Assignment: Exact copies of the lines below are the goal; any images in them are dropped.

[Collected data entries]
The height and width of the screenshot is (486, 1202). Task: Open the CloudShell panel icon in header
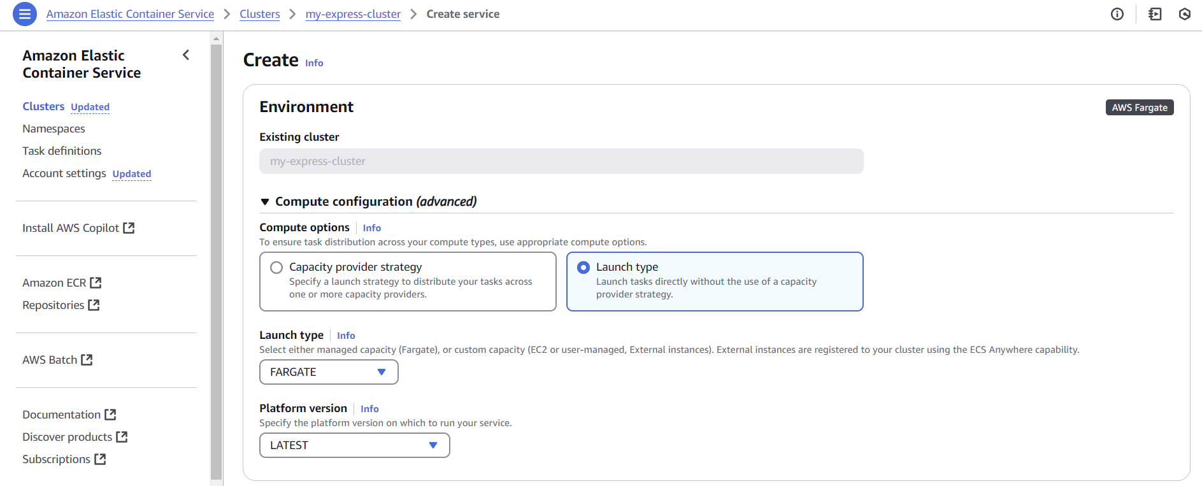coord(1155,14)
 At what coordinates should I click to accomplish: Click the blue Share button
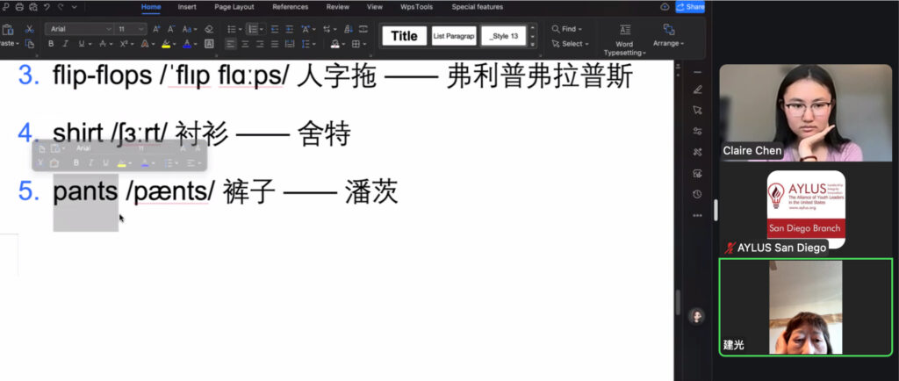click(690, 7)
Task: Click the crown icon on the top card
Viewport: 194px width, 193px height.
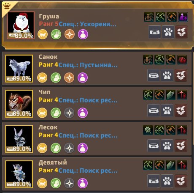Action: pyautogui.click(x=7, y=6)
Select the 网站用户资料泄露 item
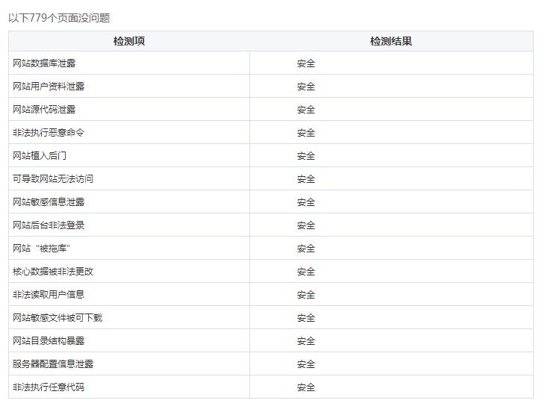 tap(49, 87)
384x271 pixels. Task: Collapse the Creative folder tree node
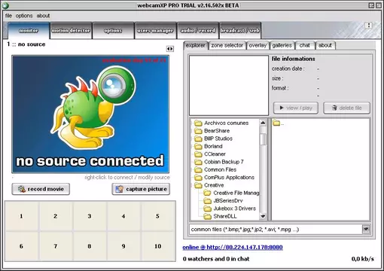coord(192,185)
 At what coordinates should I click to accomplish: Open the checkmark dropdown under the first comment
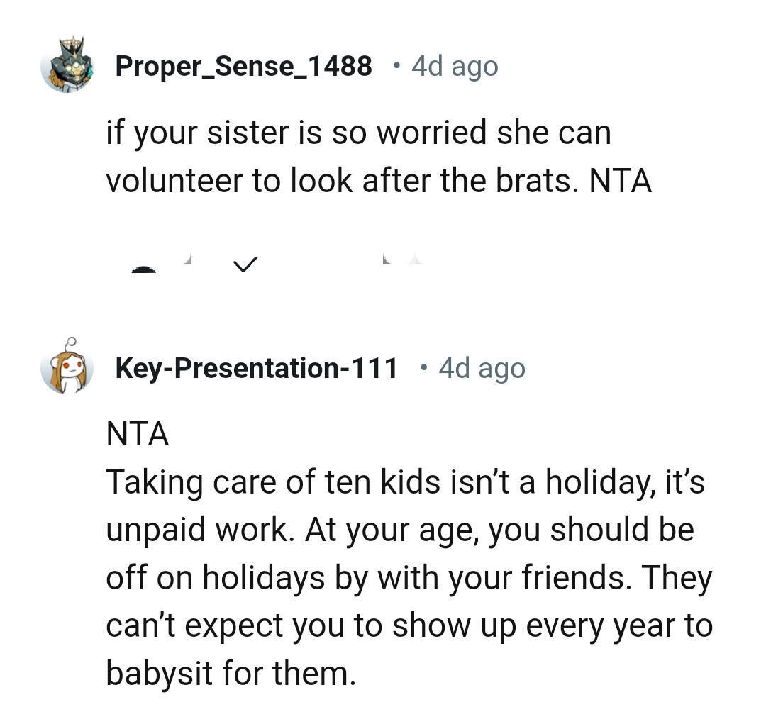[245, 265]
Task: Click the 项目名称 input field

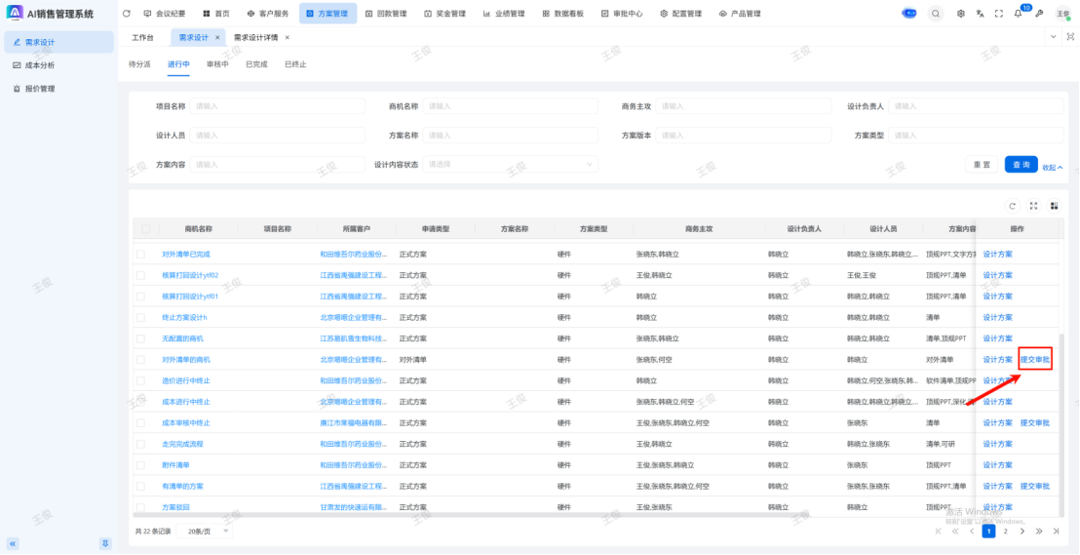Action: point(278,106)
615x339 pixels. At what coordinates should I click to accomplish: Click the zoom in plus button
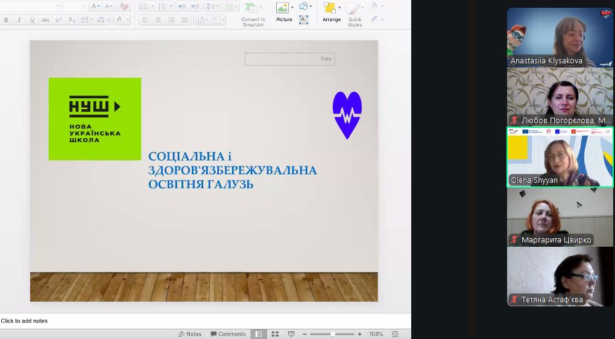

Completed exercise:
The height and width of the screenshot is (486, 1202). Task: Open the CloudShell panel icon in header
coord(1155,14)
 At what coordinates should I click to accomplish: Click the blue Share button
click(690, 7)
Task: Click the crown icon on the top card
Viewport: 194px width, 193px height.
Action: pyautogui.click(x=7, y=6)
Select the 网站用户资料泄露 item
 tap(49, 87)
384x271 pixels. Task: Collapse the Creative folder tree node
coord(192,185)
 At what coordinates should I click to accomplish: Open the checkmark dropdown under the first comment
[245, 265]
Task: Click the 项目名称 input field

Action: point(278,106)
615x339 pixels. At what coordinates should I click to accomplish: Click the zoom in plus button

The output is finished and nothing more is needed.